I essentially put every formula into one giant one using the information used in the answer I said was right. For the first part, I took the LEN(D1) but had it all written out, and then set it equal to the =VALUE(MID(A1,7,1)).
Then, for the true part of that if statement, I had to first get A1 without D1, then get it to just be the middle section using the LEFT formula, and then finally taking the LEN of that.
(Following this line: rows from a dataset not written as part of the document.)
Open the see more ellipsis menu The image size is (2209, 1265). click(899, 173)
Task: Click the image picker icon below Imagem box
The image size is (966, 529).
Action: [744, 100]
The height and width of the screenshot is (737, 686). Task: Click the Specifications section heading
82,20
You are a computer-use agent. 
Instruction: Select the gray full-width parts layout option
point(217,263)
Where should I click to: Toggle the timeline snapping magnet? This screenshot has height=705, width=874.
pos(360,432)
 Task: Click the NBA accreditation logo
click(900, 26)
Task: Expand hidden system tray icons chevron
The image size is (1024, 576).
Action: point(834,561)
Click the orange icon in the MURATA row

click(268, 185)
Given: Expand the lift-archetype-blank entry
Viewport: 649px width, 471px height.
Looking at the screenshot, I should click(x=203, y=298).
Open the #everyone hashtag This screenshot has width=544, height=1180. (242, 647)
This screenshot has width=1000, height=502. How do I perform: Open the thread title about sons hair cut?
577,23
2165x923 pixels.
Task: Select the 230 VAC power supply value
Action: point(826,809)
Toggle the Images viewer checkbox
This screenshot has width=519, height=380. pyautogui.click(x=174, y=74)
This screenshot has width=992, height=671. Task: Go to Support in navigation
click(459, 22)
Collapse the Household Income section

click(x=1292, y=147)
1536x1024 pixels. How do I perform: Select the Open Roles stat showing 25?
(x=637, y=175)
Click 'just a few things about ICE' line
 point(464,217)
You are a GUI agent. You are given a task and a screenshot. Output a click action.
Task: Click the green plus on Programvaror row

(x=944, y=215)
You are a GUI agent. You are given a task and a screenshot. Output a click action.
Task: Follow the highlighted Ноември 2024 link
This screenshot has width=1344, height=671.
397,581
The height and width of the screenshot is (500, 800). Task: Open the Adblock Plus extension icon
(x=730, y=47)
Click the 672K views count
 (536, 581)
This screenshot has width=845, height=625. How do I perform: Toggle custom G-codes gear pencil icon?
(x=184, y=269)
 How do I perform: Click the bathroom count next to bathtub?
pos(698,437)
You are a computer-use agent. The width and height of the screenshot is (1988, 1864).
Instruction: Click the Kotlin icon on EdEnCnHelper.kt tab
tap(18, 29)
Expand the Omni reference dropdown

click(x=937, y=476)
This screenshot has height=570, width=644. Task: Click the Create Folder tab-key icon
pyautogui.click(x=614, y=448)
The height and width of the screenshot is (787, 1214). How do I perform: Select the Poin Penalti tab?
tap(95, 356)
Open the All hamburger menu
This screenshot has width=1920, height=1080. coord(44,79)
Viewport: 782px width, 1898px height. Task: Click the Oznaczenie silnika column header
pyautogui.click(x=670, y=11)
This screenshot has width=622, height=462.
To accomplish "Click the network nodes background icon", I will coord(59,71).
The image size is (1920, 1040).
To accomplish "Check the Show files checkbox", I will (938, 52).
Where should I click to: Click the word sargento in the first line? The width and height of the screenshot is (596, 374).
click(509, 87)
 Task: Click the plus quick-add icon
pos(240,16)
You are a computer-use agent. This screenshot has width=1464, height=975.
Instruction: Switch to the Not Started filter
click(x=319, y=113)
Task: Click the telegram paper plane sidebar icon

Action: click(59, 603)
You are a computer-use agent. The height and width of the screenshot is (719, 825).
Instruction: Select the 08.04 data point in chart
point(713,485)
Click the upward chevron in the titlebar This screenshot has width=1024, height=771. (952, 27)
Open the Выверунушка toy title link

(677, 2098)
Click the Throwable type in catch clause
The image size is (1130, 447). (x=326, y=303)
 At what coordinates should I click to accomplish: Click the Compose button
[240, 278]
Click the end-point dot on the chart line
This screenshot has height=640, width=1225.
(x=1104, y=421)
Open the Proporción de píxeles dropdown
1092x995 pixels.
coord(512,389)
Checked to see if it was equal to the =VALUE(MID(I4,10,1)), which was the next number in B1.
If that was true, I went to the final IF statement which again had to go through the same process of getting the last section of A1 on it's own, taking the length of that, and seeing if it was equal to =VALUE(MID(I4,11,1)).
Finally, I just created different print statements for the last true, and every false section of the IF statements.
Moral of the story, I was able to make a formula that works with every single number combination because it turns out B1 could only be in the form of AB - CDE###, so I could always find that number in B1 and compare it.
This should be possible with Excel formulae but it will get a bit complicated. The functions you're probably going to want to make use of are FIND, LEFT, LEN, MID, and VALUE.
For example,
C1: =FIND("-",B1)
will return the position of the first dash in the string to be tested, which for your example is 5. Then
D1: =LEFT(B1,C1-1)
would return the characters before that dash, i.e. '0069'. Meanwhile you need to get the lengths of the three runs of digits out of your first string (the one in A1). Will that string always be the same length? If so you can use e.g.
=VALUE(MID(A1,7,1))
which returns the 7th character of the string in A1 and converts it to a number (4). Now you can test whether that value is equal to the length of the first run of characters, i.e. LEN(D1).
But are those characters all numeric? Well, you can try converting them to a number with VALUE(D1) which will return #VALUE if the argument can't be made into a number.
OK, that checked the first run of characters, what about the rest of them? Well,
=MID(B1,FIND("-",B1)+1,999)
will give you the remainder of the original string after the first dash, which you can analyse in the same way, and so on.
It's easiest to develop these formulae by using lots of cells to hold the intermediate values as you work them out, but once you're confident these are working OK you can consolidate them into fewer cells. Whatever you come up with, make sure you test it with lots of different inputs to check that your formulae respond to them in the way that you expect. (In particular, check what happens if you have one or more spaces after a dash, as VALUE will ignore leading spaces - you might want to use a SUBSTITUTE function on your initial text to remove any spaces.)